Cover
Cover

Für meine Eltern Jenny & David, die mich auf diese Reise geschickt haben

Cover

001.jpg

(1) Die Eiserne Thurbrücke. Mitte der 1860er-Jahre hatte die Schweiz ein Schienennetz von 650 Kilometern, heute sind es 5000 Kilometer.

VORWORT

Mit Veränderungen ist das so eine Sache. Häufig geschehen sie unbemerkt, aber ebenso oft springen sie einem unvermittelt ins Auge, wenn man es am wenigsten erwartet. Und am schwierigsten ist es, genügend Abstand zu gewinnen, um Ereignisse im Rückblick zu bewerten. Zum Glück reicht uns das Schicksal manchmal eine helfende Hand und gewährt uns Einblick in eine andere Welt oder eine andere Epoche. In meinem Fall griff das Schicksal in Form eines längst vergessenen Reisetagebuchs ein, auf das in manchen englischen Reiseführern über die Schweiz in einer Randbemerkung oder einer Fußnote verwiesen wurde.

Ebendort entdeckte ich vor vier Jahren bei einer Recherche zu meinem ersten Buch dieses Tagebuch. Mittels Internet gelang es mir recht schnell, ausgerechnet in einem Amsterdamer Antiquariat ein Exemplar aufzutreiben. Es kostete mich nur ein paar Tage und ein paar Euro, bis ein Päckchen in meinem Briefkasten lag: ein kleines gebundenes Buch mit 126 Seiten, auf dem himmelblauen Schutzumschlag mehrere Edelweiß. Das war natürlich nicht das Original, die Ausgabe wurde vor fünfzig Jahren zum 100. Jahrestag einer bahnbrechenden Reise neu aufgelegt – einer Reise, die ein Land veränderte und der Welt eine neue Form der Freizeitbeschäftigung bescherte. Dabei überquerten Frauen in Krinolinen Gletscher, Züge fuhren zwar langsam, waren aber eine aufregende Neuerung, und beim Anblick der Landschaft verschlug es der Autorin fast die Sprache.

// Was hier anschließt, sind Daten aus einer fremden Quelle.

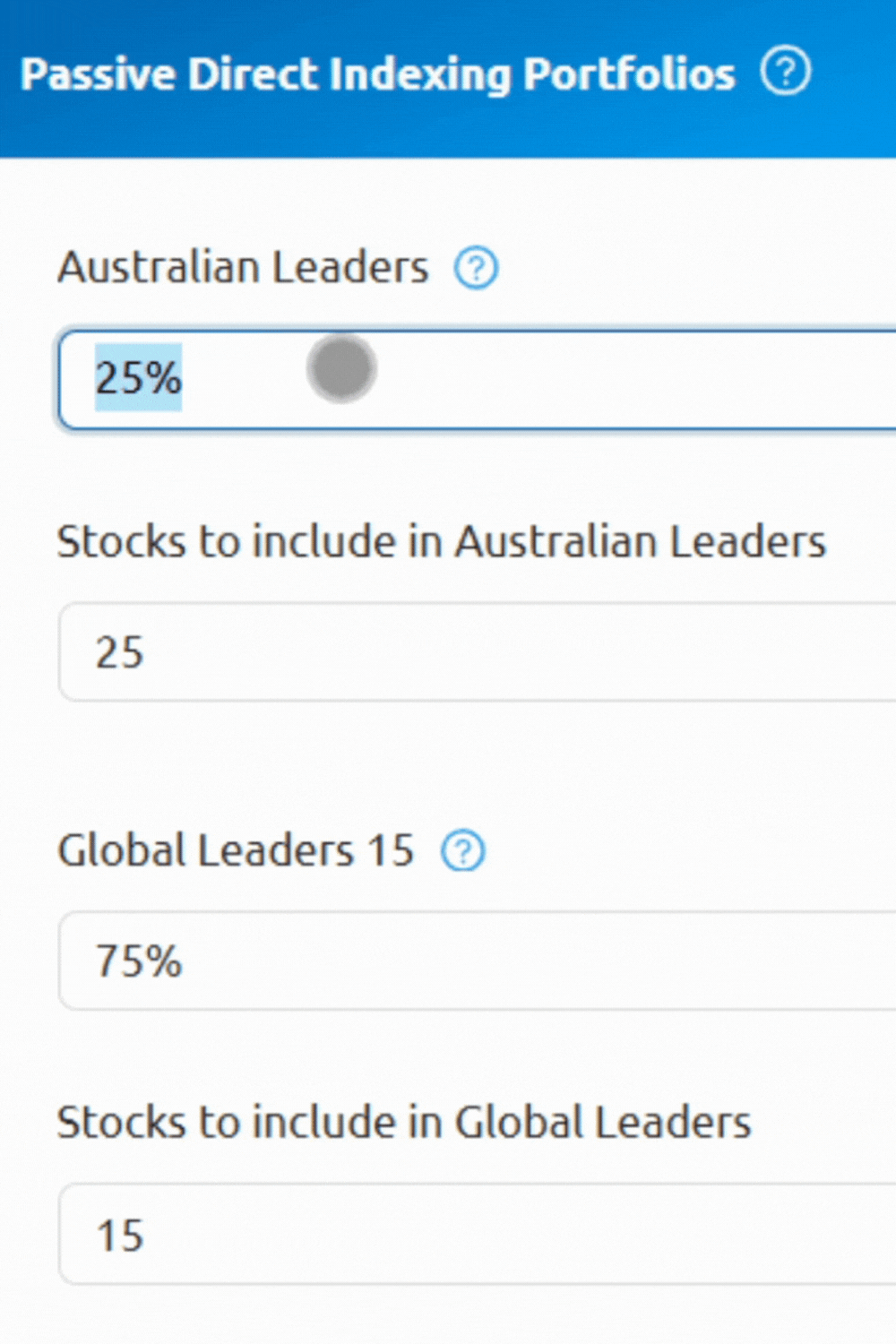The width and height of the screenshot is (896, 1344).
Task: Click the Stocks to include in Australian Leaders label
Action: pyautogui.click(x=441, y=541)
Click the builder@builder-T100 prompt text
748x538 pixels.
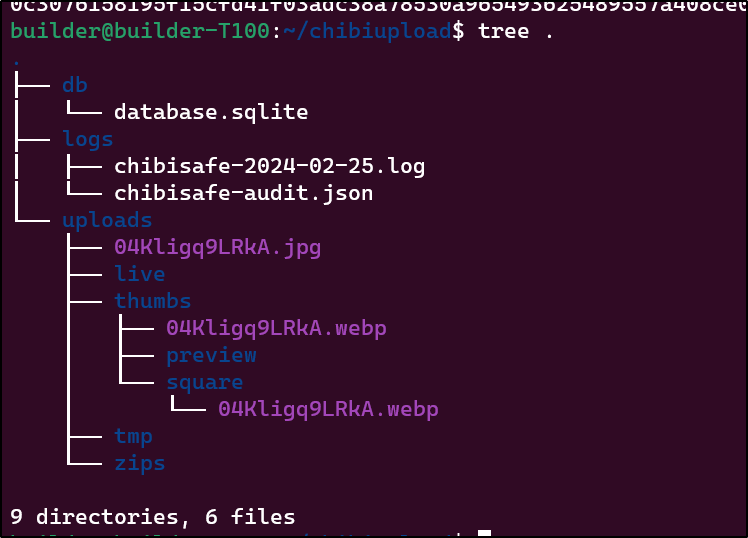point(140,31)
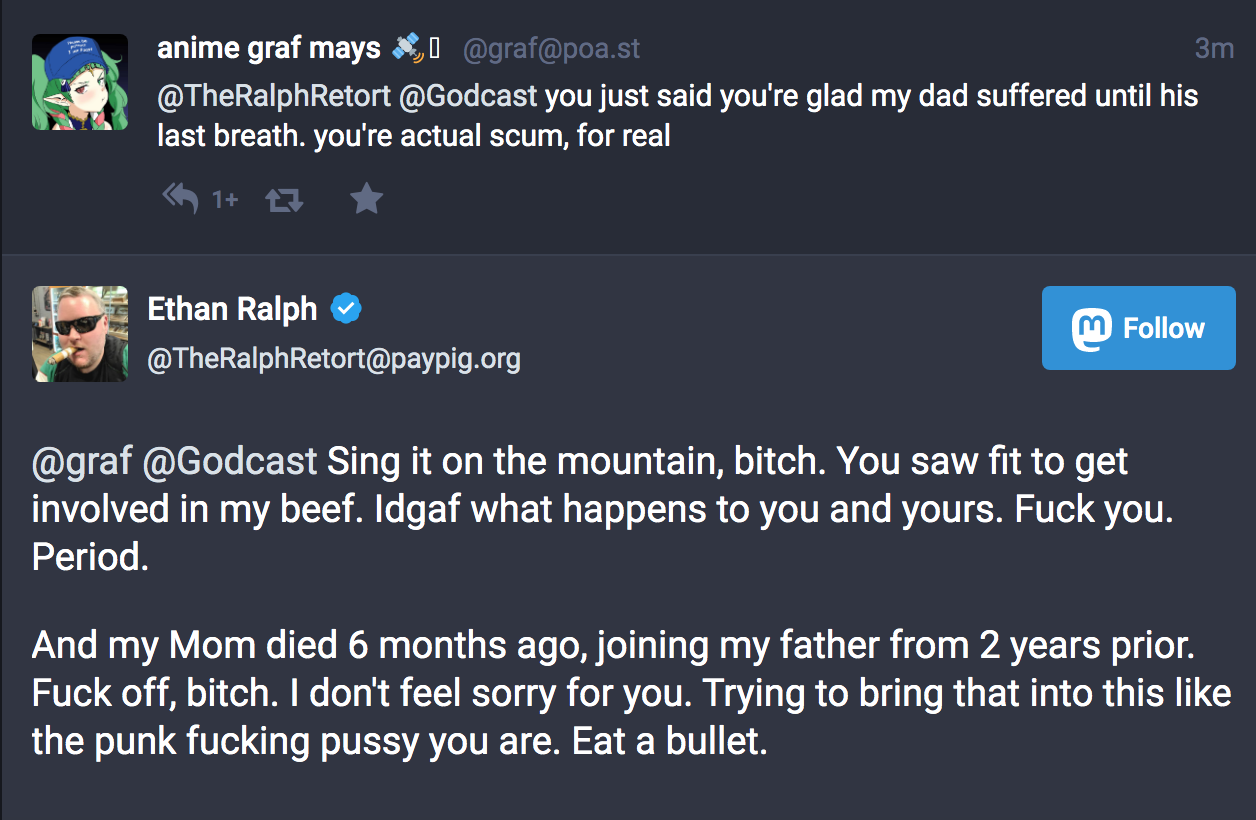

In einem Moment von Erleuchtung oder Wahnsinn (oder einer Mischung aus beidem) beschloss ich, in die Fußstapfen der Autorin zu treten. Von einer Frau geführt, die bereits seit über hundert Jahren tot war, würde ich durch Europa reisen und versuchen, es mit ihren Augen zu sehen. Trotz allem, was uns trennte, hoffte ich, unterwegs näher mit ihr bekannt zu werden. Sie war auf der Suche nach einem Abenteuer aufgebrochen; meine Suche galt ihr. Mit ihrem Tagebuch in der Hand konnte ich ihrer Beschreibung folgen, aber ich wollte an den Orten, die wir beide aufsuchten, auch Spuren von ihr finden. Dabei ging es mir nicht nur um den Beweis, dass sie tatsächlich vor mir dort gewesen war; ich wollte eine Verbindung zwischen ihrer und meiner Reise herstellen, die Brücke zwischen dem damaligen und dem heutigen Tourismus schlagen – eine Brücke zwischen uns beiden.

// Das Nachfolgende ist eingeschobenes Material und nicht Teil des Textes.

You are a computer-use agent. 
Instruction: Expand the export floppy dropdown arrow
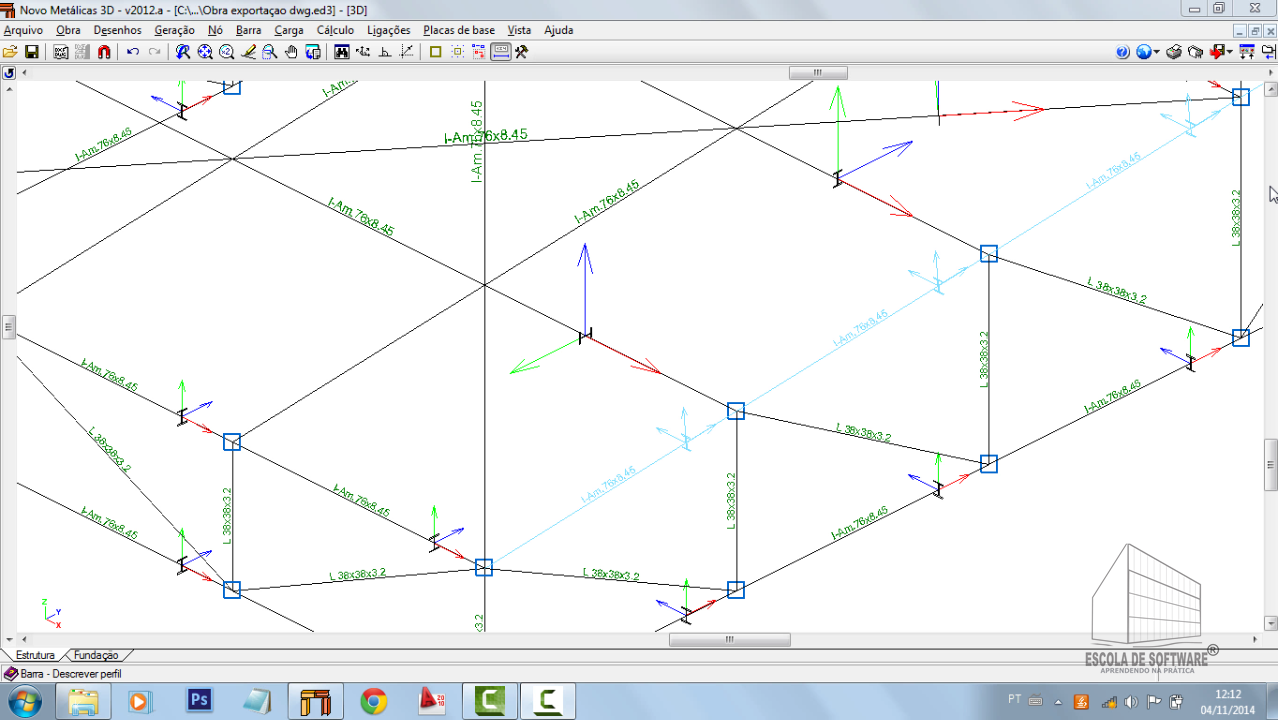click(1229, 52)
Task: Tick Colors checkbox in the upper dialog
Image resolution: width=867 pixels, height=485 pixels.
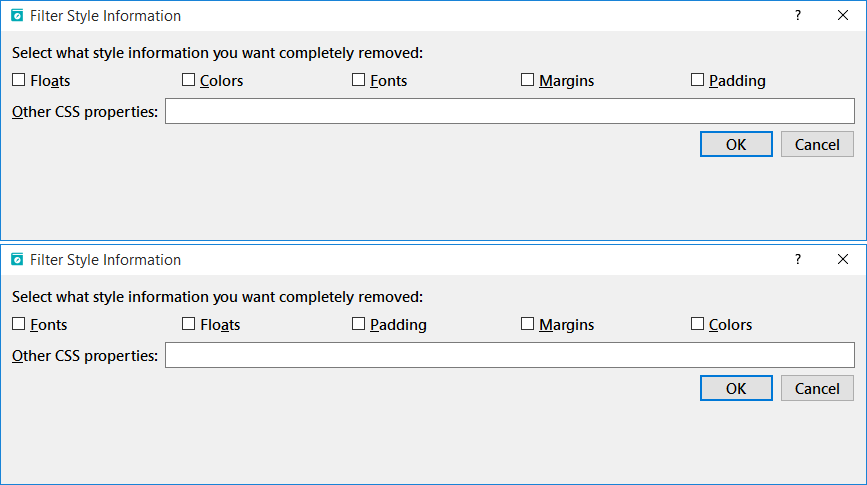Action: (189, 81)
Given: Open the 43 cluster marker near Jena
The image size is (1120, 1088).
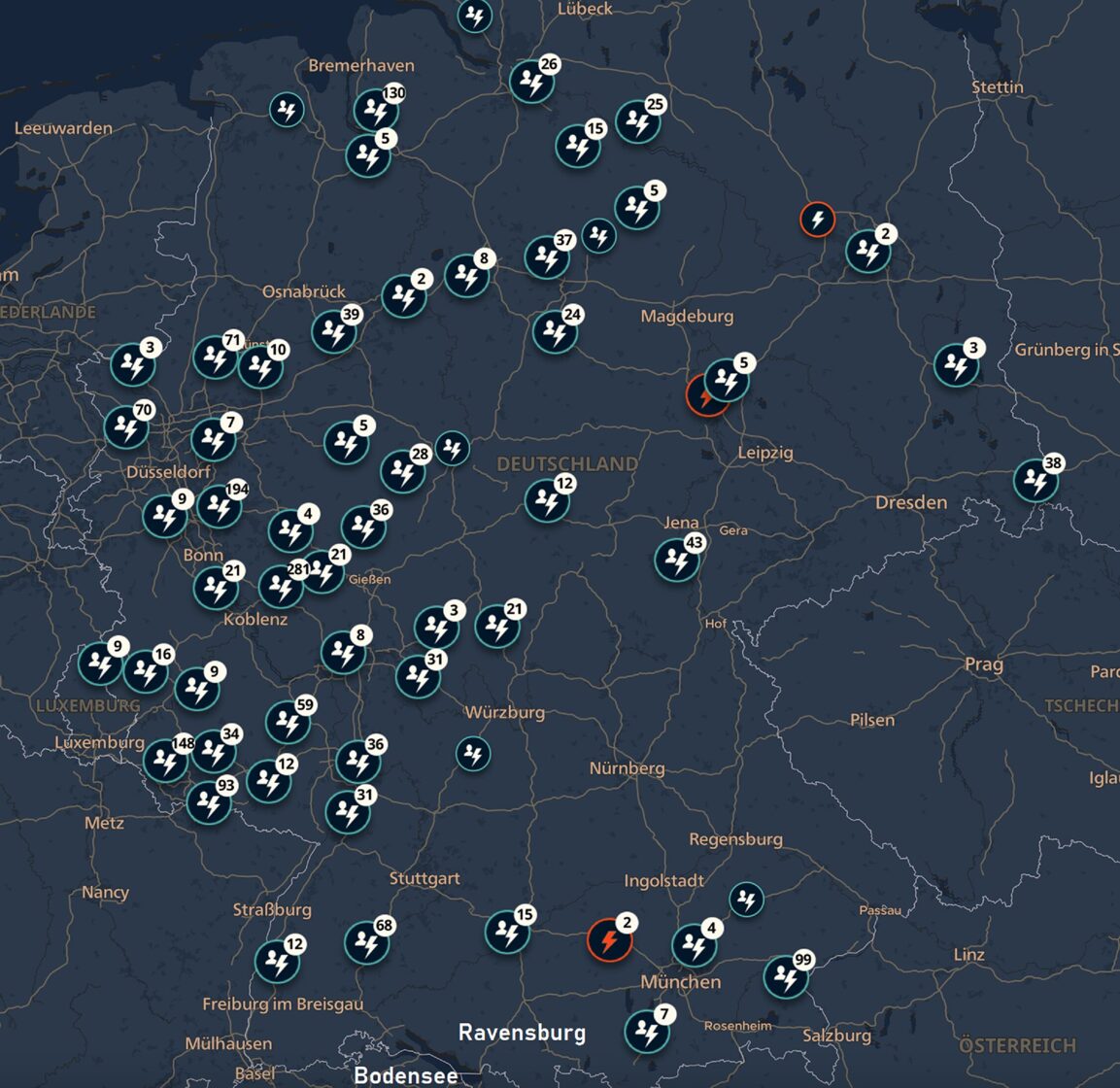Looking at the screenshot, I should click(676, 561).
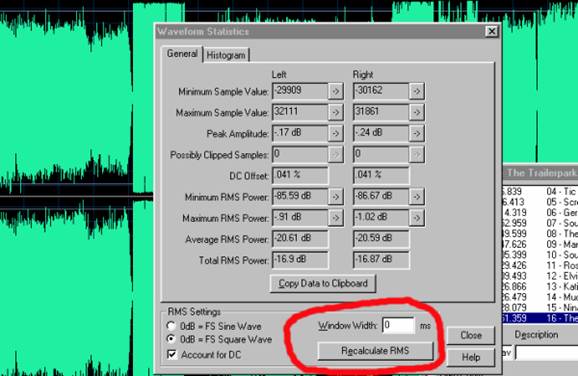The image size is (578, 376).
Task: Click Copy Data to Clipboard button
Action: coord(323,283)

Und natürlich wollte ich sehen, wie viel sich tatsächlich verändert hatte, seit sie diese Reise unternahm – nicht nur offensichtliche Fakten wie Abfahrtszeiten, sondern auch Dinge, über die man normalerweise nicht nachdenkt. Würde ich nun nach all den Jahren als Reiseschriftsteller erfahren, was das Reisen für diese Pioniere des Pauschaltourismus bedeutete? Würde ich nach all meinen Erfahrungen als Tourist etwas über die Anfänge des Tourismus lernen? Und würde ich nach vielen Jahren als Brite in der Schweiz dahinterkommen, welchen Beitrag meine Landsleute zur Veränderung dieses Landes geleistet hatten? War die Schweiz damals wirklich so anders? Nun, ich würde es bald wissen.

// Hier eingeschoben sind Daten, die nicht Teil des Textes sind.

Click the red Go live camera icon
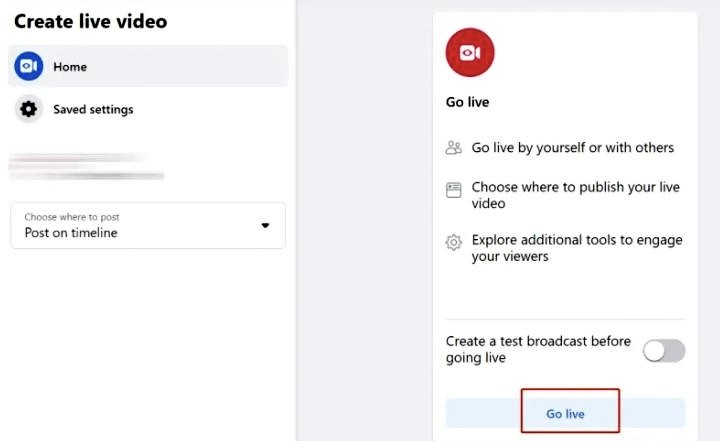 [x=470, y=53]
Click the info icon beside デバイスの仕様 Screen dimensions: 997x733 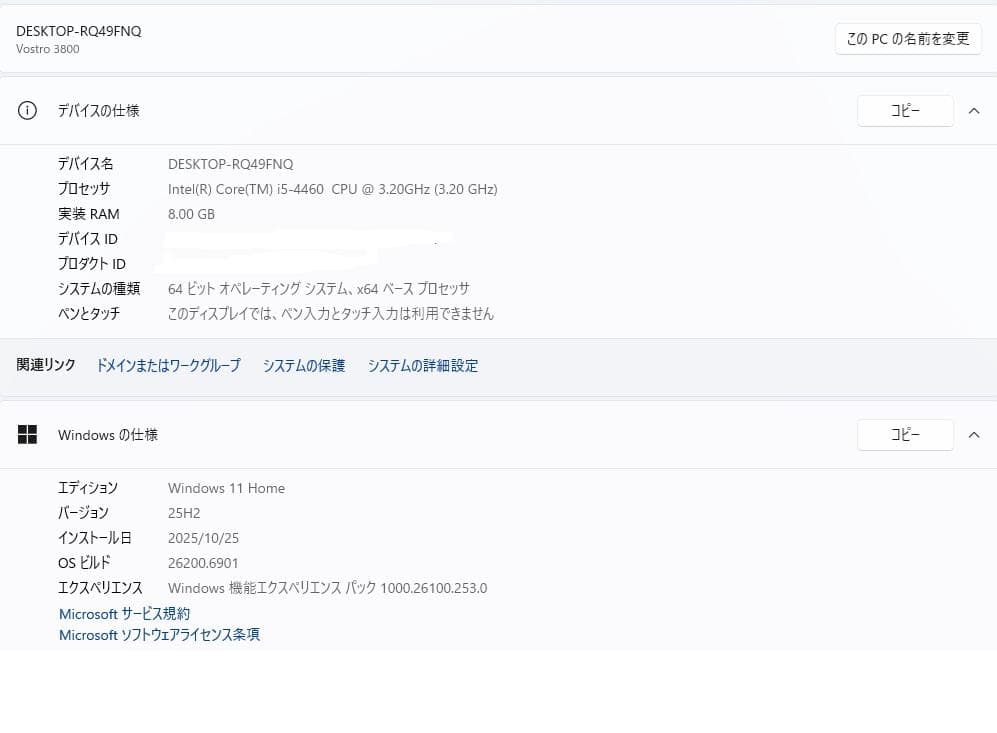27,111
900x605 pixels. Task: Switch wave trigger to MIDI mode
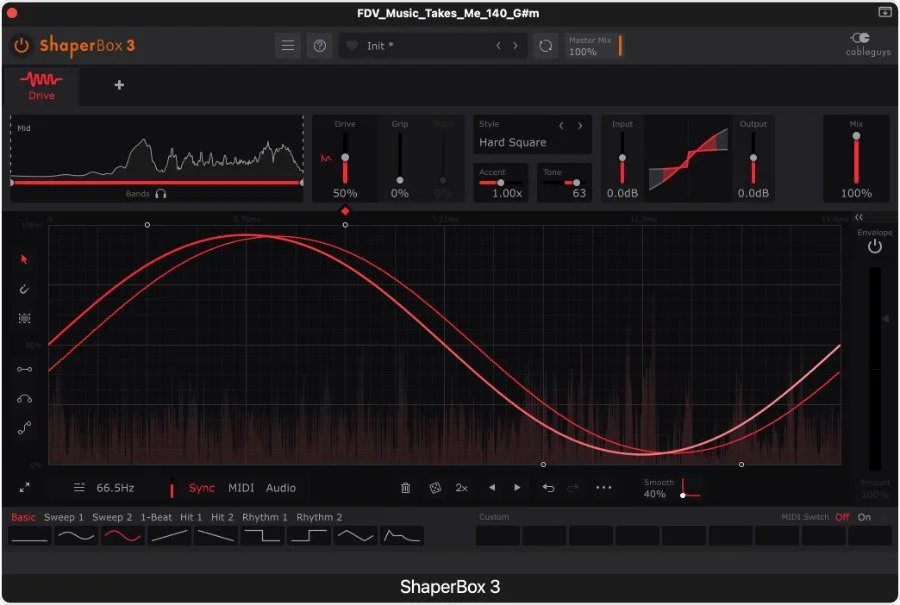point(240,487)
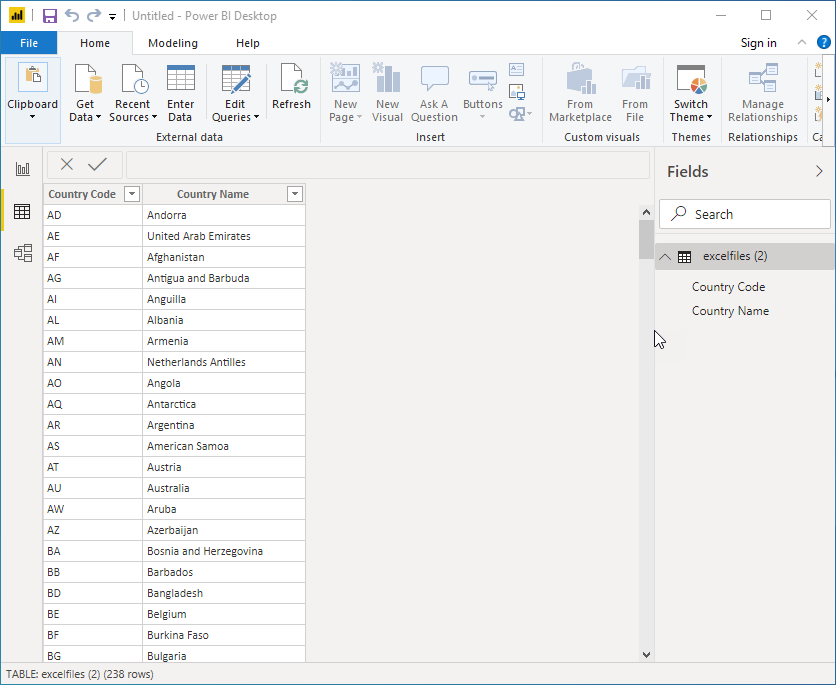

Diese Fahrt veränderte die Welt des Reisens.

Diese Tour war der Startschuss für den Massentourismus.

Diese Invasion schuf die moderne Schweiz.

Diese Reise musste ich einfach machen.

Also brach ich auf.

PROLOG: EIN VERGESSENES TAGEBUCH

Man fand sie nach dem Zweiten Weltkrieg zwischen Trüm- mern im Londoner East End: zwei große, in abgewetztes rotes Leder gebundene Bücher in einer verbeulten Blechbüchse, die dank des stabilen Behältnisses die deutschen Luftangriffe unbeschadet überstanden hatten. Selbst dann wären sie beinahe noch verloren gegangen, achtlos beiseitegeschoben mit all dem anderen Schutt, der von den nächtlichen Bombardierungen zurückgeblieben war. Zum Glück entdeckte sie jemand, bevor sie für immer verschwanden.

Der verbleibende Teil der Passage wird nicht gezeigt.